5: Paragraph 30     But Shapiro testified -- voluntarily, on direct
examination, in answer to Foster's questions, and before I even started
to cross examine him -- that he was the one who suggested that Malarkey
tell the reporters that!  That admission meant Hutton was liable for the
deliberate injury to my reputation, because one of the federal civil
procedure rules says that if you prove something at trial that you
didn't put in your complaint, it shall (not "may" but "shall") be
treated as if you did include it in your complaint.  That was like
Christmas coming early, but then it got even better.

5: Paragraph 31     Shapiro had testified on direct examination that
when Malarkey issued his 1986 audit report on Hutton Trust, it showed
the same problems that had been described in the 1985 report, what
Shapiro helpfully described as the kind of problems you'd expect from
having brokerage people trying to run a bank.  I'd never seen the 1986
report, and I hadn't asked for it during discovery because it was
written after I'd been fired, so I knew Longobardi would rule I couldn't
have it, and I'd hate like the devil to give either him or my opponents
the satisfaction of keeping me from getting something I want.  But I
knew the federal evidence rules pretty well, and one of them says if a
witness looks at a document to refresh his recollection before
testifying, you get to see it.

5: Paragraph 32     So I asked Shapiro if he'd reviewed any documents in
preparation for testifying, and Bingo!  He admitted to reviewing the
commissioner's 1986 report, I asked for it, and Longobardi said they had
to let me see it; Foster objected and kept dithering about it being too
late for me to make a request for Hutton to produce documents, but that
just showed she didn't understand the rules of evidence.  Moments like
that made the trial truly memorable.

5: Paragraph 33     Neither Hutton nor I had asked to have a jury for
the trial:  I didn't, because I thought the breaches of fiduciary duty,
both the trustee's duties and the directors' duties, were too technical
for many jurors to care about, and I wasn't sure a jury would see me as
a sympathetic plaintiff; you'd have to ask Hutton why they didn't want a
jury.  Besides, a jury comes back with a verdict, and you're pretty much
stuck with it, but when you have the judge decide the case, he has to
issue an opinion setting forth his reasons, and if you appeal his
ruling, the appellate court goes over his reasoning as well as his
result.  And whatever his shortcomings of intellect and temperament,
Longobardi used to be a vice chancellor and so must have a solid
background in both types of fiduciary breach.

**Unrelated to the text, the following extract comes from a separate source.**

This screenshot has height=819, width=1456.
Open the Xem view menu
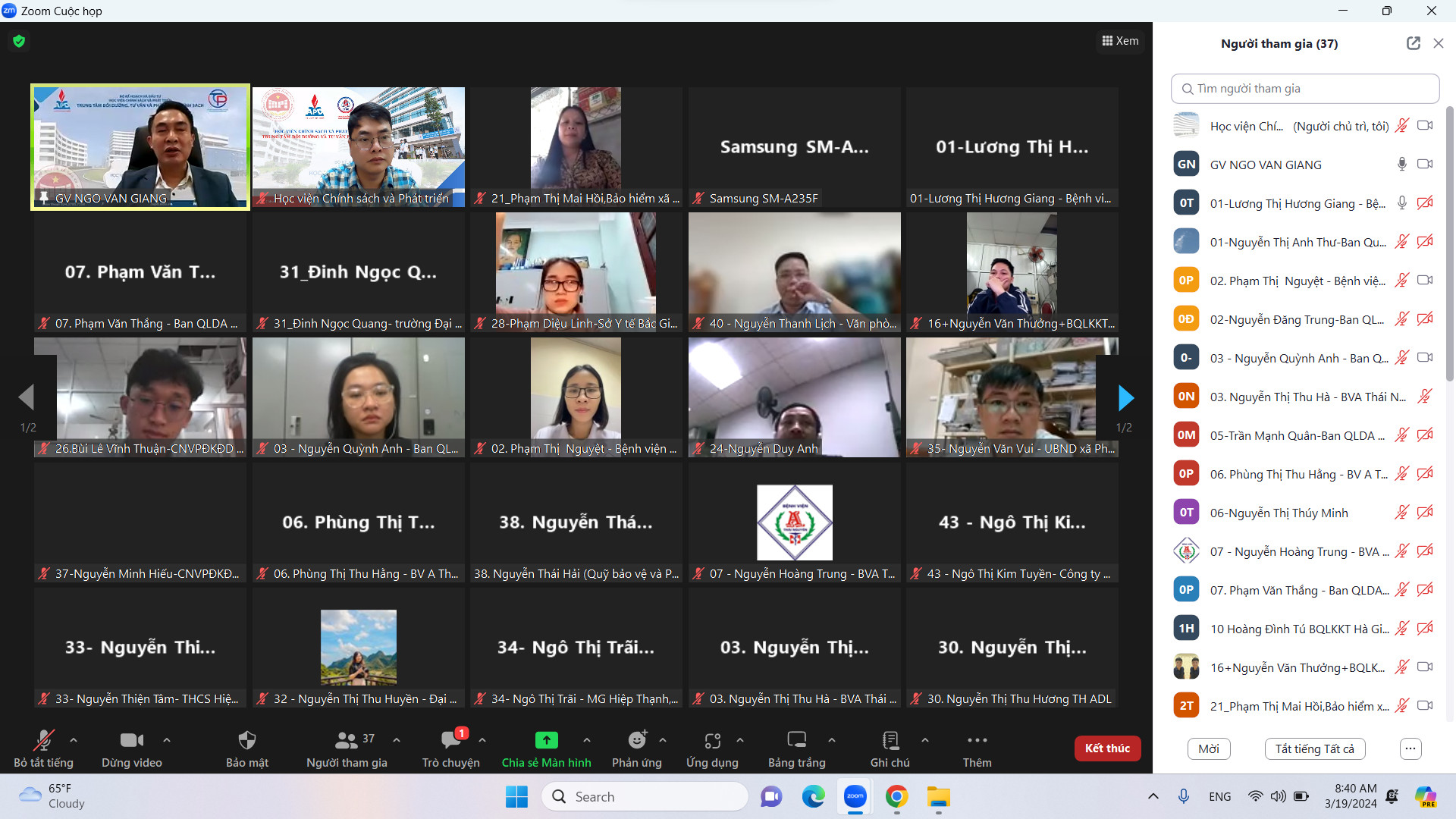(x=1120, y=41)
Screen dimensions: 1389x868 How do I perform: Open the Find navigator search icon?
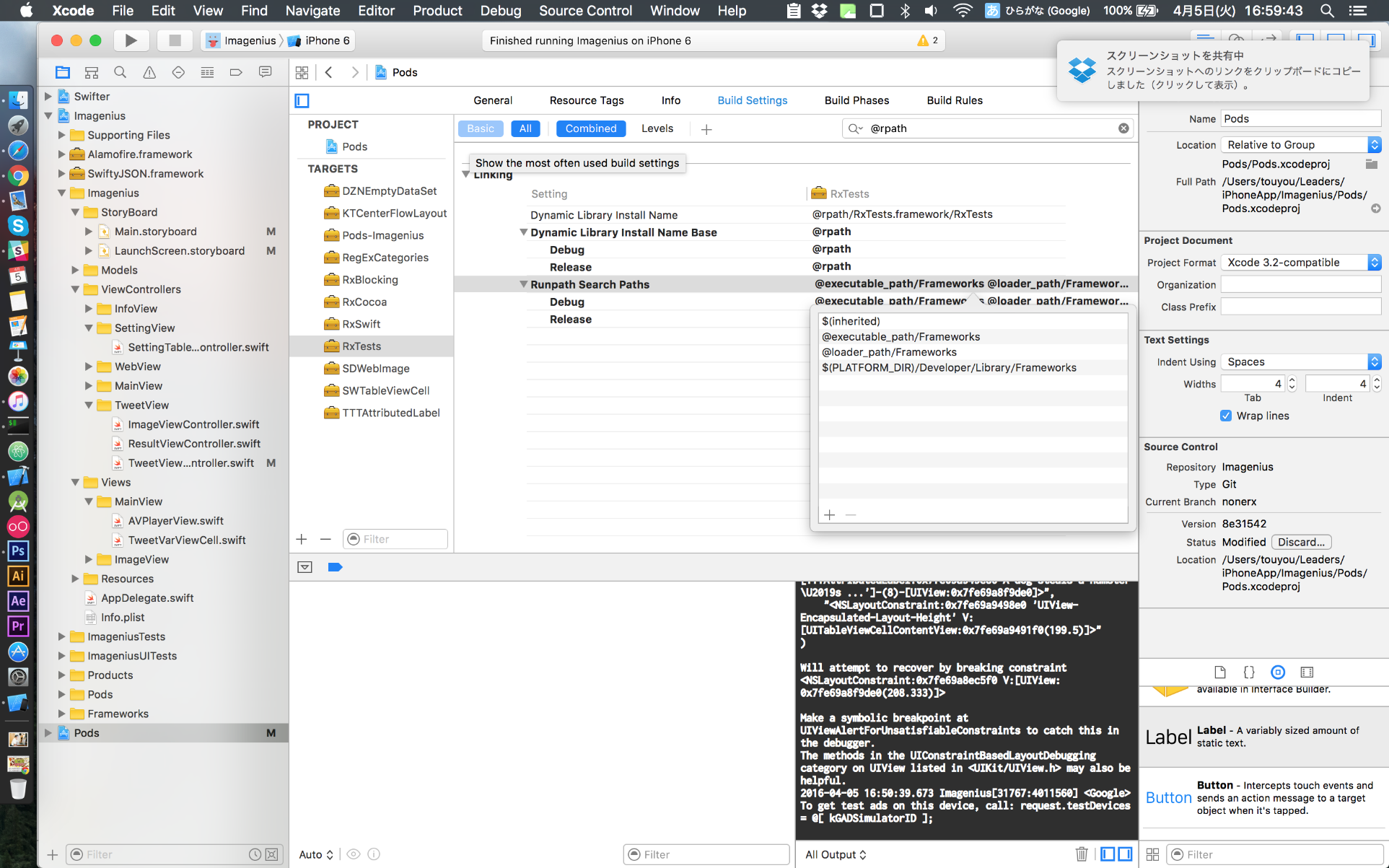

5: Paragraph 34     At the end of the evidence on 1 October, he gave us
an expedited schedule for filing our written arguments because, he said,
he wanted us all "to deal with this while it's hot and fresh in our
minds."  The last brief was submitted on 7 December 1991; as I write
this, in June 1992, we're still waiting for him to deliver the verdict.

5: Paragraph 35     I know that he'll have to give us a decision sooner
or later, and then one or both of us may appeal it, so this litigation
may drag on for several more years, but it will eventually be over, and
I'll be able to get on with my life.  In the hope that this year will
see the end of this case, which has cluttered up my present and future
for more than six years, I've written the story now, for two reasons: 
Personally, when the case finally ends, I don't want to have to think
about it anymore; politically, this information should be stirred into
the mix upon which we'll base our electoral decisions in November.